Data section start

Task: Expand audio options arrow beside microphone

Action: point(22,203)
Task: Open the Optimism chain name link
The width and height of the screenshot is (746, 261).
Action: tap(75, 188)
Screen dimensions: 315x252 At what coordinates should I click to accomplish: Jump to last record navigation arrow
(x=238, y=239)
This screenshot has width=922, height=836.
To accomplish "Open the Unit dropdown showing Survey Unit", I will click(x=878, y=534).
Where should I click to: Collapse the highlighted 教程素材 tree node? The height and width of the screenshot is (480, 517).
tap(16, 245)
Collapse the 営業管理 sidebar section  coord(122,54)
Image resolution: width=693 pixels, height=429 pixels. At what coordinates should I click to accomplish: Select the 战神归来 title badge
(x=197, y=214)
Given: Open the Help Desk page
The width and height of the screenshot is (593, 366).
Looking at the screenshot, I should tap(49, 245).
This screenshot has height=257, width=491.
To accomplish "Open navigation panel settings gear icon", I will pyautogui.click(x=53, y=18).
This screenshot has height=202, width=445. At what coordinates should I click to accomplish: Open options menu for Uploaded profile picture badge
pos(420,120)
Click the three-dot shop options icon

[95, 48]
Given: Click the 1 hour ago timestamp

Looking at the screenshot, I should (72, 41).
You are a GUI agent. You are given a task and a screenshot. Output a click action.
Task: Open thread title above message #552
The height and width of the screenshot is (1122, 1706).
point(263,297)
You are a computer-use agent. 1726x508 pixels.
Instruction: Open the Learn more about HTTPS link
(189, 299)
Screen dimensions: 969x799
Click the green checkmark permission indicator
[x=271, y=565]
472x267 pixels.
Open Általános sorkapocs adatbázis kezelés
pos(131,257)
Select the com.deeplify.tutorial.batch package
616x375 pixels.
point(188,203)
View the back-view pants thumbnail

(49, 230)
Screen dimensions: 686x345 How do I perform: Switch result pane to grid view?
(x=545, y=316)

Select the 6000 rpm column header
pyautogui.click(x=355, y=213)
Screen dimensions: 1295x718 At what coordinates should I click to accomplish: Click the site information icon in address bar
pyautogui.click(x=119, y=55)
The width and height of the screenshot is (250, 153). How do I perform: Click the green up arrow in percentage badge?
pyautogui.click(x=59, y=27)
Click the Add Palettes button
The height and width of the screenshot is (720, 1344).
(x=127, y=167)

Data section end

# Work request
Copy out the entire listing exactly.

# Task result
Task: Expand audio options arrow beside microphone

Action: point(22,203)
Task: Open the Optimism chain name link
The width and height of the screenshot is (746, 261).
Action: tap(75, 188)
Screen dimensions: 315x252 At what coordinates should I click to accomplish: Jump to last record navigation arrow
(x=238, y=239)
This screenshot has width=922, height=836.
To accomplish "Open the Unit dropdown showing Survey Unit", I will click(x=878, y=534).
Where should I click to: Collapse the highlighted 教程素材 tree node? The height and width of the screenshot is (480, 517).
tap(16, 245)
Collapse the 営業管理 sidebar section  coord(122,54)
Image resolution: width=693 pixels, height=429 pixels. At what coordinates should I click to accomplish: Select the 战神归来 title badge
(x=197, y=214)
Given: Open the Help Desk page
The width and height of the screenshot is (593, 366).
Looking at the screenshot, I should tap(49, 245).
This screenshot has height=257, width=491.
To accomplish "Open navigation panel settings gear icon", I will pyautogui.click(x=53, y=18).
This screenshot has height=202, width=445. At what coordinates should I click to accomplish: Open options menu for Uploaded profile picture badge
pos(420,120)
Click the three-dot shop options icon

[95, 48]
Given: Click the 1 hour ago timestamp

Looking at the screenshot, I should (72, 41).
You are a GUI agent. You are given a task and a screenshot. Output a click action.
Task: Open thread title above message #552
The height and width of the screenshot is (1122, 1706).
point(263,297)
You are a computer-use agent. 1726x508 pixels.
Instruction: Open the Learn more about HTTPS link
(189, 299)
Screen dimensions: 969x799
Click the green checkmark permission indicator
[x=271, y=565]
472x267 pixels.
Open Általános sorkapocs adatbázis kezelés
pos(131,257)
Select the com.deeplify.tutorial.batch package
616x375 pixels.
point(188,203)
View the back-view pants thumbnail

(49, 230)
Screen dimensions: 686x345 How do I perform: Switch result pane to grid view?
(x=545, y=316)

Select the 6000 rpm column header
pyautogui.click(x=355, y=213)
Screen dimensions: 1295x718 At what coordinates should I click to accomplish: Click the site information icon in address bar
pyautogui.click(x=119, y=55)
The width and height of the screenshot is (250, 153). How do I perform: Click the green up arrow in percentage badge?
pyautogui.click(x=59, y=27)
Click the Add Palettes button
The height and width of the screenshot is (720, 1344).
(x=127, y=167)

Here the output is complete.